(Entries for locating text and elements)
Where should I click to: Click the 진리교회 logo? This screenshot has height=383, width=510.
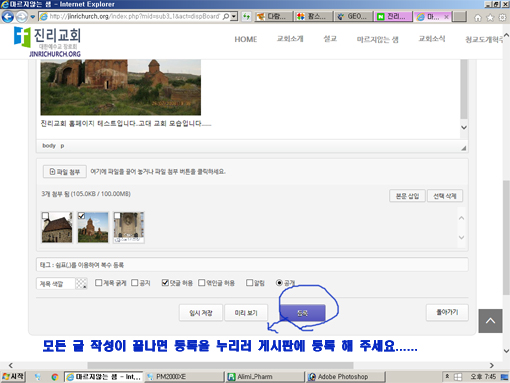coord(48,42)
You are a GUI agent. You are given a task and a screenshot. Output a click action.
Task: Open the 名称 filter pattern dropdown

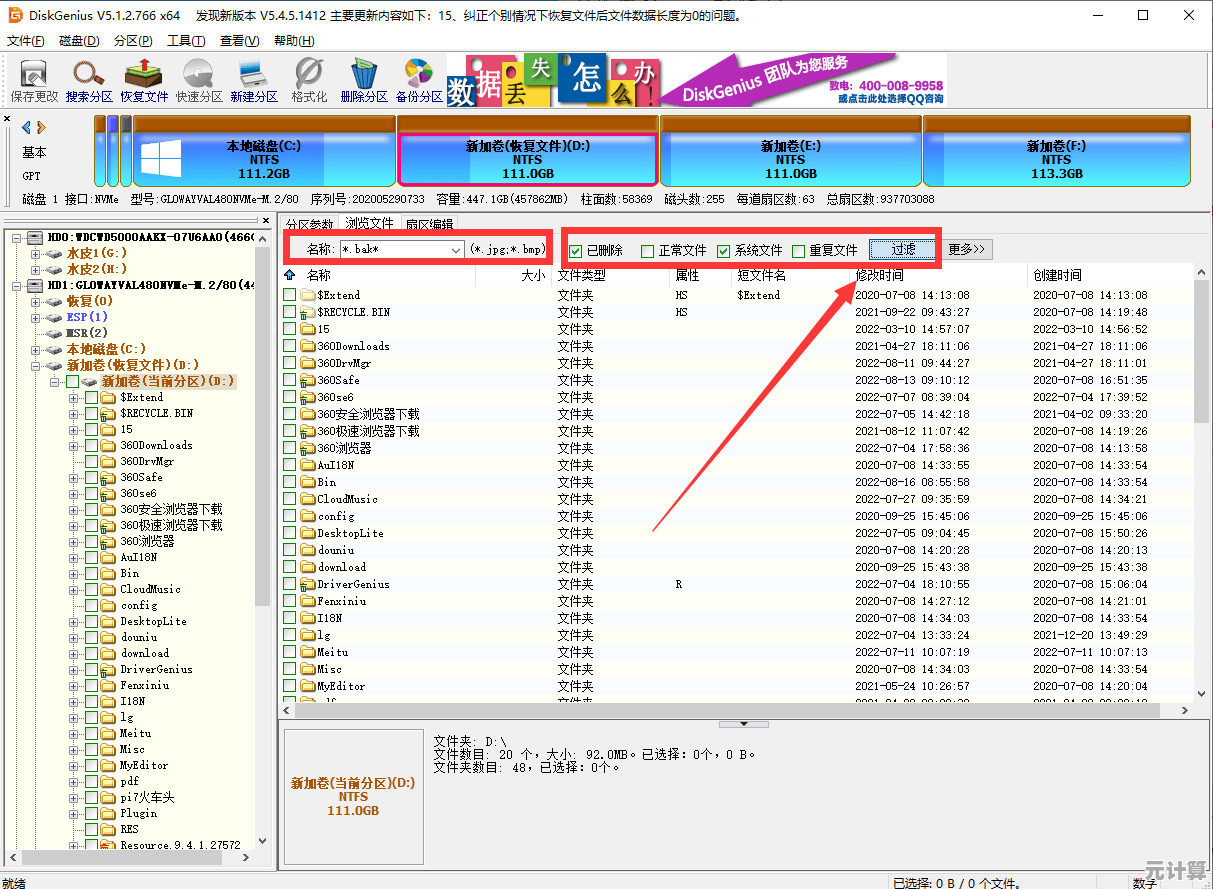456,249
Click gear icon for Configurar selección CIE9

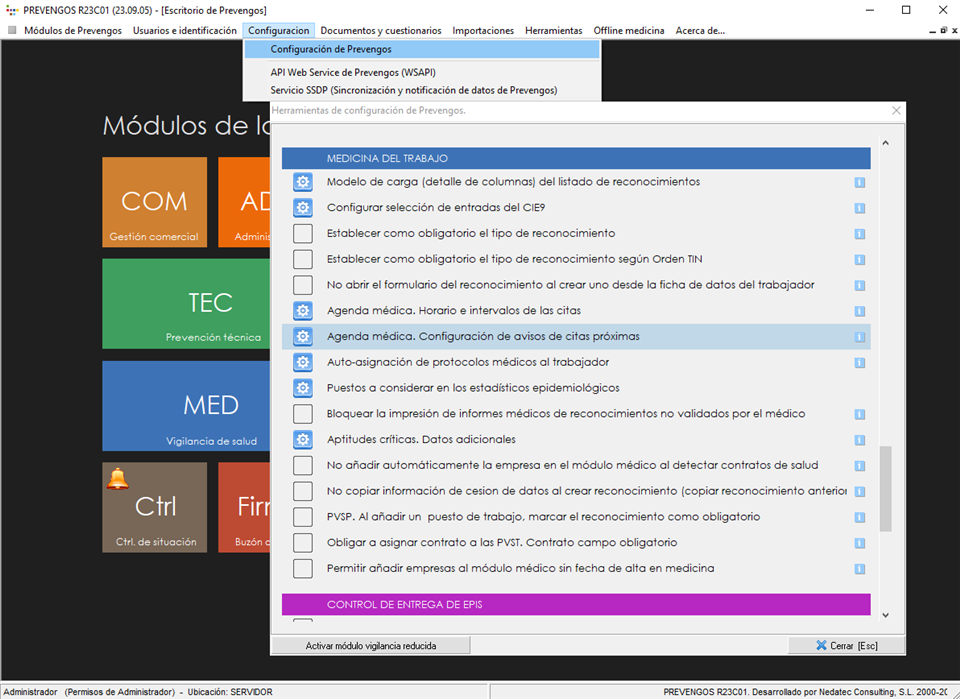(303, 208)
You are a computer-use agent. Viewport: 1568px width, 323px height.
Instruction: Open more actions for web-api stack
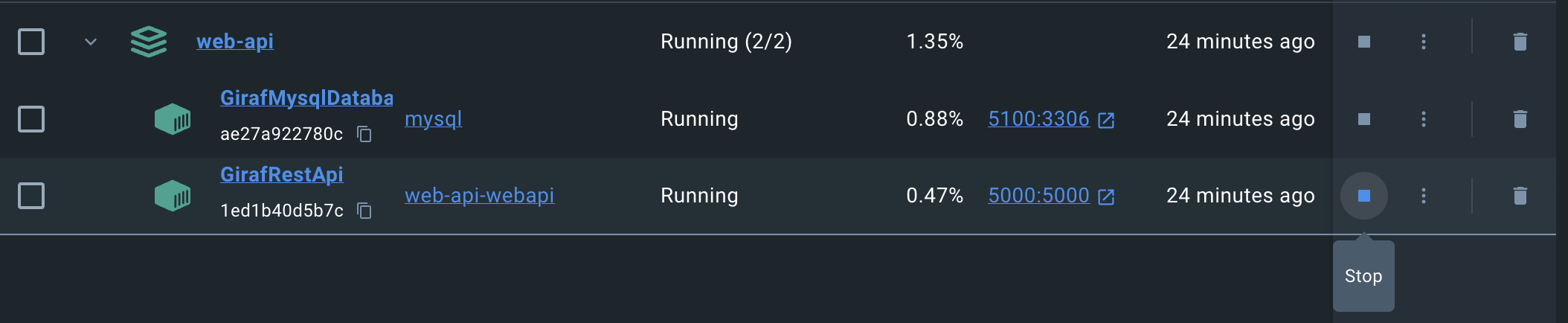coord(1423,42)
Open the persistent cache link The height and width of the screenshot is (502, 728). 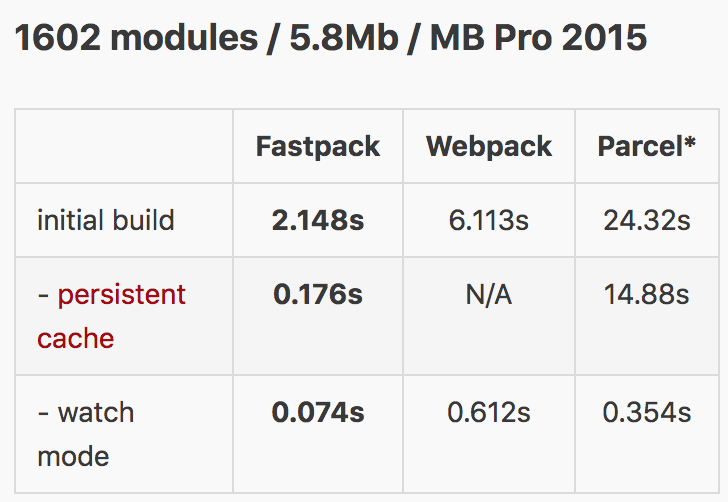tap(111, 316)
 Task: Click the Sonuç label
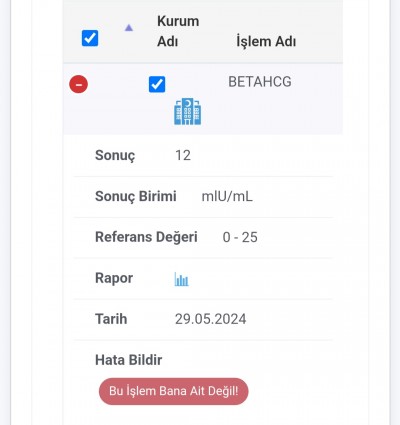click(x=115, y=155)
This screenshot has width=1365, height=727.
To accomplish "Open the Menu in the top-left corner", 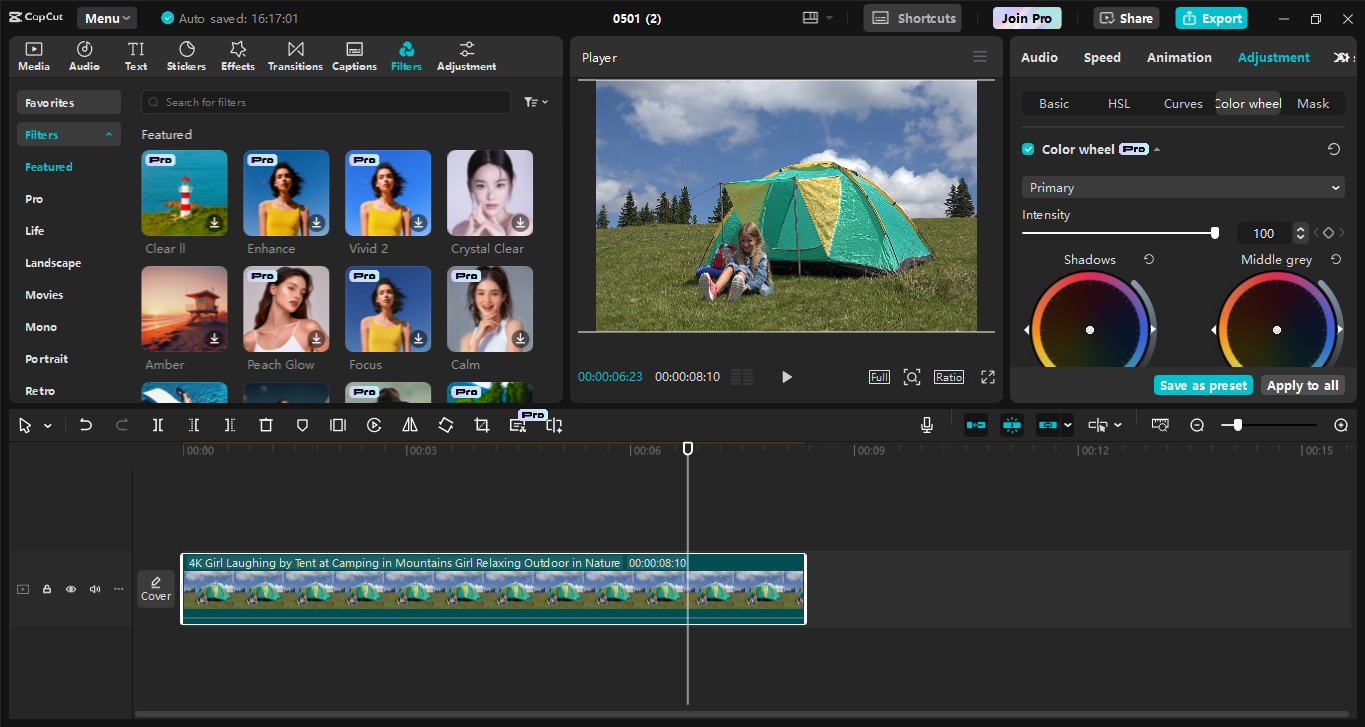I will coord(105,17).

- THE TASK:
Count the lines of the data that contain the string "This", matching case exactly, and reply with only the number.

- TASK ANSWER:
2